Op basis van het (gewenste) economische profiel van een deelregio kan vervolgens gewerkt worden aan het daarbij passende palet aan werklocaties. Wanneer een deelregio/gemeente bijvoorbeeld inzet op circulaire economie dan vraagt dat om andere type werklocaties dan wanneer ingezet wordt op logistiek. De gemeente kan invloed uitoefenen op de kwaliteit van de werklocaties in onder meer de bestemmings- of omgevingsplannen. Denk daarbij bijvoorbeeld aan de toegestane kavelgrootte en milieuhindercategorie.
Kantorenvraag verandert
Op de kantorenmarkt wordt een concentratie van de vraag verwacht in Amsterdam en gebieden met een goede (OV-)ontsluiting en voor werknemers aantrekkelijke voorzieningen.

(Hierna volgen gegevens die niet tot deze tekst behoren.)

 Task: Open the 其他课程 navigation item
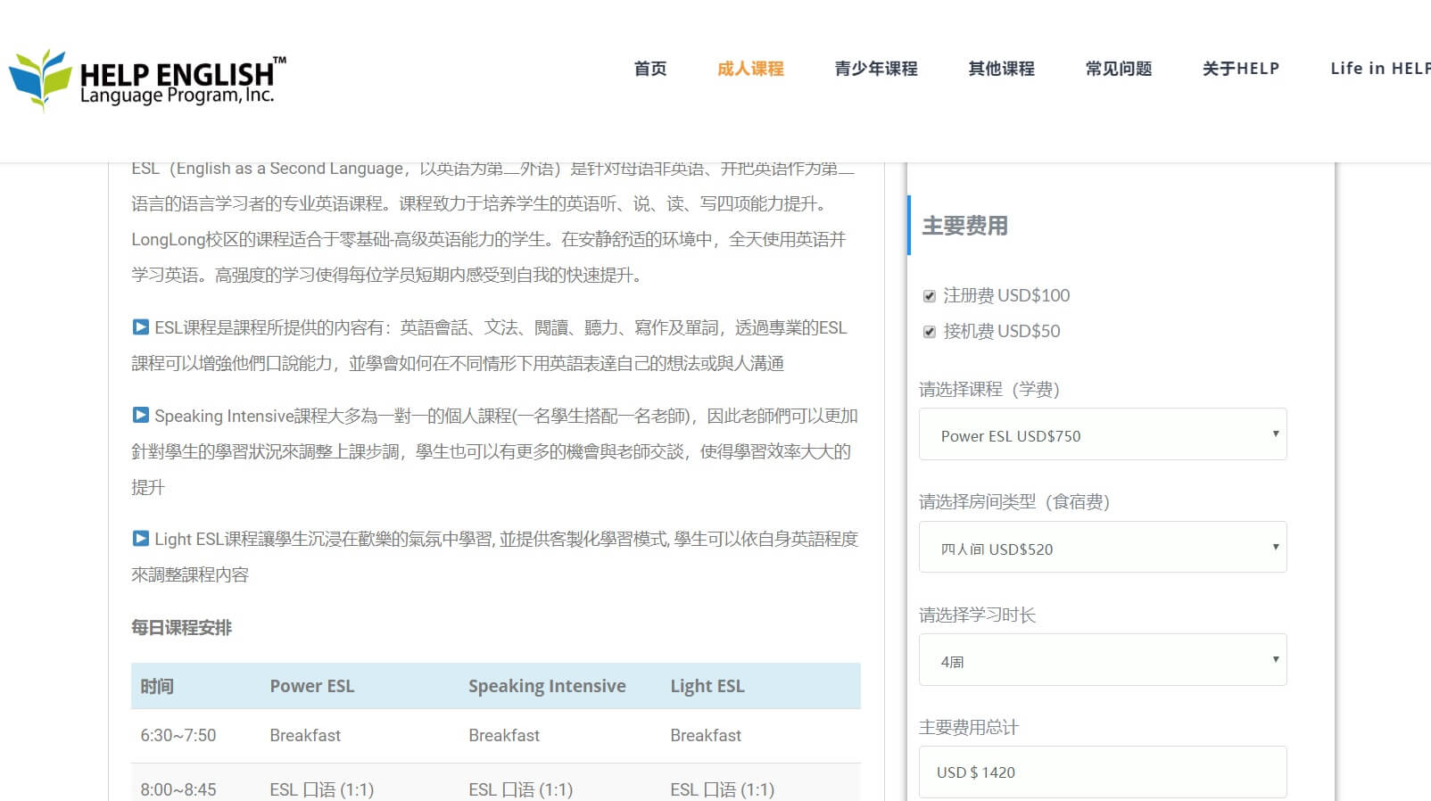point(1001,69)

Ook wat betreft de indeling van de kantoren zien we een verandering in de vraag: er is meer behoefte aan ruimte voor (digitaal) overleg en ontmoeten en minder aan traditionele werkruimte. Een derde belangrijke kwalitatieve trend is de verduurzaming: vanaf 1 januari 2023 moeten kantoorpanden minimaal een energielabel C hebben (er zijn enkele uitzonderingen).

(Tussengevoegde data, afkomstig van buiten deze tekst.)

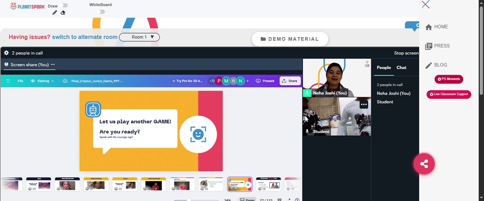Enable the WhiteBoard toggle
The image size is (484, 201).
100,12
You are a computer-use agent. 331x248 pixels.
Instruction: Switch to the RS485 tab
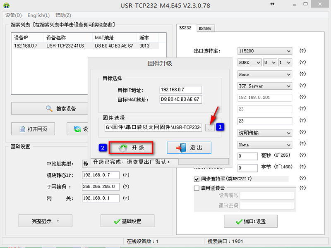tap(205, 29)
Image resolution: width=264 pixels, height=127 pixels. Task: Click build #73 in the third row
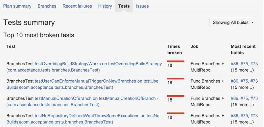[x=254, y=99]
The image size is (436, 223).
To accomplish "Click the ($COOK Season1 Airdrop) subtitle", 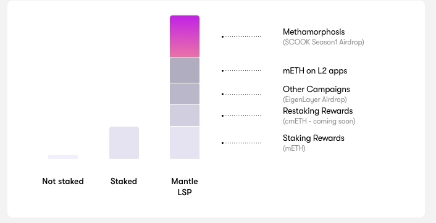I will coord(324,42).
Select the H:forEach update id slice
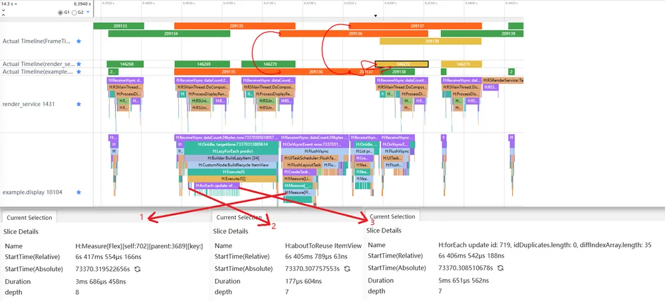 coord(217,186)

Mogelijke tekorten in Amsterdam
Door de toename van hybride werken is er bij een gelijkblijvend aantal medewerkers minder kantoorruimte nodig. Daarmee neemt het aantal m² kantoorruimte per kantoorbaan (het kantoorquotiënt) af. In Amsterdam gaat de afname van het kantoorquotiënt samen met een sterke groei van het aantal kantoorbanen; de kantorenvraag neemt hier per saldo sterk toe. De huidige harde kantoorplannen voor Amsterdam voorzien niet in de verwachte vraag; met de zachte plannen meegerekend wel. Buiten Amsterdam (en in mindere mate Amstelland Meerlanden) is de kantorenvraag beperkt, omdat het aantal kantoorbanen hier nauwelijks toeneemt. Enkele deelregio’s kennen wel een vervangingsvraag doordat kantoren worden getransformeerd. Het beschikbare aanbod (leegstand en plannen) kan grotendeels voorzien in deze vraag.

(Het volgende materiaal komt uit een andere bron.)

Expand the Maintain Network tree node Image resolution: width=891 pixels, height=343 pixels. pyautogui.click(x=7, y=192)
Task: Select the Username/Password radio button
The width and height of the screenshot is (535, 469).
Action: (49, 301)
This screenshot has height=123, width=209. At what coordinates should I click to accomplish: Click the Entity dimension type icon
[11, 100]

Figuur 2: Vraag-aanbodconfrontatie kantoren in m² tot 2040 per deelregio, scenario hoog (aanbod is courante leegstand én hard planaanbod)
Transformatie zowel kans als bedreiging
Transformatie en nieuwbouw maakt de nodige (kwalitatieve) vernieuwing en verduurzaming van het kantorenaanbod mogelijk. Er moet echter voor worden gewaakt dat er onder invloed van de hoge druk op woningmarkt, (te veel) courante kantoren worden getransformeerd naar woningen waardoor er onvoldoende ruimte voor werken overblijft.
Arbeidsmarktkrapte structureel
Verder blijkt dat de werkgelegenheidsgroei van de regio mede wordt begrensd door tekorten op de arbeidsmarkt. Werkgevers kunnen niet goed aan personeel komen waardoor groei uitblijft. Door de beperkte groei van de potentiële beroepsbevolking is de verwachting dat deze arbeidsmarktkrapte structurele vormen aanneemt. Dit geldt overigens niet alleen voor de MRA maar voor heel Nederland.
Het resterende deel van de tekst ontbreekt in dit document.